Utility Crew Stumbles on 1.4M-Year-Old Fossils

Sabre-tooth tiger, more unearthed
By Kevin Spak,  Newser Staff
Posted Sep 21, 2010 11:57 AM CDT
A San Diego Natural History Museum paleontologist brushes away loose sand while cataloging the tail vertebrae of a 3-million-year-old whale fossil on in this Sept. 17, 2010 file photo.   (AP Photo/San Diego Zoo, Ken Bohn)

(Newser) – It didn’t take an archaeological expedition to unearth California’s oldest saber-toothed cat skeleton—it took a crew of construction workers, who were trying to break ground on a new substation for Riverside County. And that’s not all they found. The workers had stumbled upon a “treasure trove” of fossils that has paleontologists giddy, the LA Times reports.
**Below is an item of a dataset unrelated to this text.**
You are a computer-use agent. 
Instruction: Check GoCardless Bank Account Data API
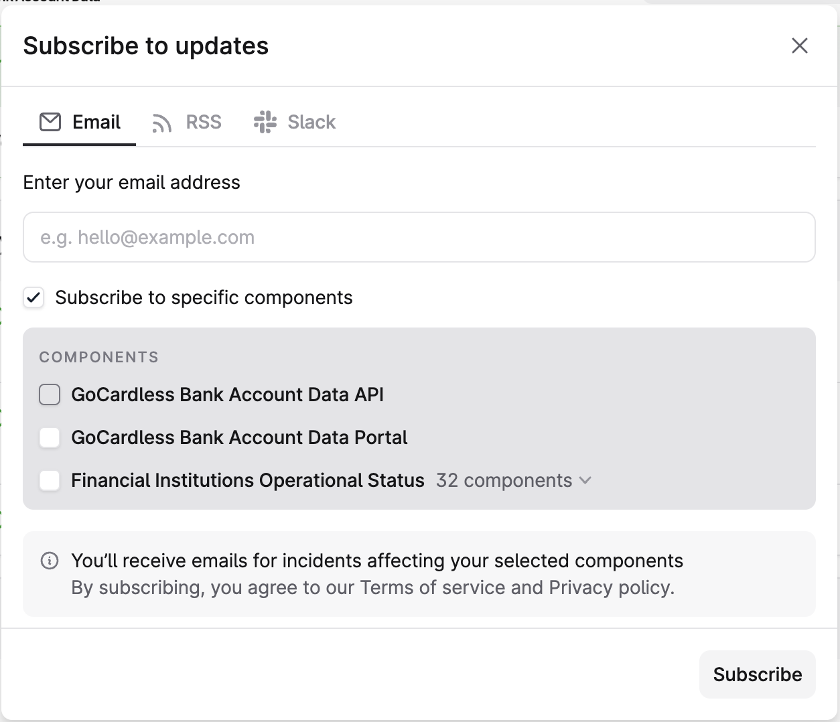tap(50, 395)
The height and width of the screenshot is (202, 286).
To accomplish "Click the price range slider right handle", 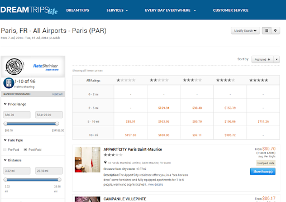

So far, scientists have identified more than 1,450 specimens, including roughly 250 large vertebrates and some species never before discovered. “And we’re still counting,” says one paleontologist. “I've been working in this area for more than 40 years and have never seen concentrations of fossils like this.” California law requires companies to check construction sites for artifacts, but few expected much at this site. “If somebody had asked me ahead of time what they would encounter,” says one geologist, “I would have said ‘damn little.’”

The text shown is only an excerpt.